This thing, you need. Run your smartphone for days.
Hi, I’m Brad.
May 2012 — this page is work in progress. I’m probably going to rewrite it after the other site changes are made. Please “like” my Says Brad Facebook page for updates! I’d really appreciate it.
That’s probably something that you already know. I’d planned-out a detailed bio capable of answering most of the questions people ask me, but then thought, who’d want to read all of that?! Maybe you? If not, skip around, absorb whatever is relevant to you, or leave a note like: tl;dr (question)? Ask, and I may answer.
People don’t really like to read anymore; they want their information in images, streaming video format, or if it must be text, 140 characters or less.
Hi. Can you create an interesting, accurate description of yourself in a tweet?
On PSN, the about me box has just enough room for my website address. It can’t even fit, “hi, please visit my blog.” But maybe that’s all I need, because I can direct people to this site.
Brad Chin. 25. Japanese/Chinese. Disabled (I also have chronic nerve and muscle pain, myoclonus—muscle spasms and flinching, RLS, migraines, sensitivity to sound, light and changes in barometric pressure).
My iPad is my arsenal. I do just about everything on it, mostly out of necessity. Notebooks are too awkward and heavy, convertible TabletPCs are too hot and bulky, and desktops require me to sit up at a desk. Not easy (very painful) for me.
- (on my iPad) I draw, paint, write, doodle, sketch, conceptualize, blog, review apps, play some games
- I do some design, illustration, concept art, copy editing, writing, and consulting on a case-by-case basis based on my condition.
My disability severely restricts what I can do.
Everyday is a painful ordeal; something hurts, medications, sleep, stretch, nerve pain, medications, side effects, sleep, eat, dizzy, meds, etc. This unending, cyclical torture—my existence—usually leaves very little room for optimism. But there are some good things. I have my family, some great, old buddies and some awesome new friends I’d met online, and incredibly, the support of a few generous people willing to help me.
Writing, drawing, designing helps me in many ways.
At first, it was difficult being stuck at home, and being unable to work was very depressing. Eventually, I had to figure something out. I could change my mindset—how I felt, emotionally, about my condition—but I couldn’t do much about the pain. Yes, there are meds but those act as a bad bandaid and eventually lose efficacy.
Imagine being sore, achy like when you have the flu, exhausted and bruised… and you lay down to rest but you can’t get comfortable, no matter the position. Imagine the feeling of someone resting their head on your shoulder only he or she stays like that, forever—that weight, that pressure—never coming off, no relief.

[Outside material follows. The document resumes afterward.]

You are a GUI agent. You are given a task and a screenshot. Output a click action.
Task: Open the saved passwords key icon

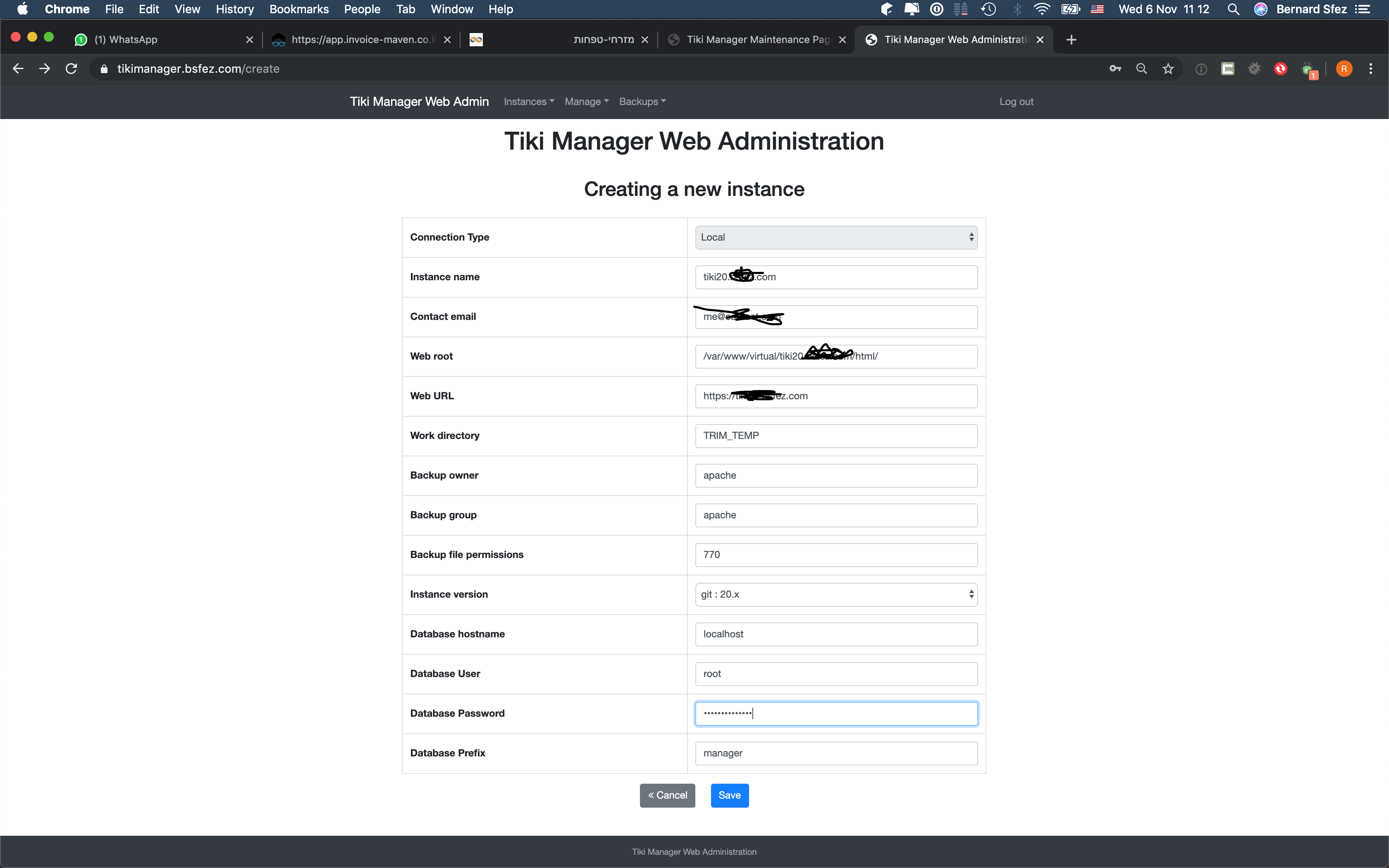click(1115, 69)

The best that I thought I could do was to try and ignore the pain and pressure, but I’d imagine that that’s similar to ignoring an open wound on your body, next to a few misquito bites and a bee sting. Then something else hurts, but less, so it’s like having a cut in your mouth that your tongue keeps touching so it doesn’t heal and just keeps hurting.
Trying to ignore my body—didn’t work. And in time, the pain invaded my dreams as well.
Over time, I realized that focusing on something creative while concentrating on music or movie provided a bit of a distraction for awhile. It’s very tiring; I can’t sustain for long before needing to rest, but it’s something positive that I like doing. Art is fulfilling, even if I can only experience it for a few minutes.
If you think that you might have a project for me and like the kind of art that I create, please take a look at what I do (page)
(not covered in the sidebar)
- GameCenter (also OpenFeint, plus+, Crystal) bradtastic
- XBLIVE/PSN/Origin rainfault
Was ENTJ until a car accident, now INTJ, perhaps INFP depending on who’s around me.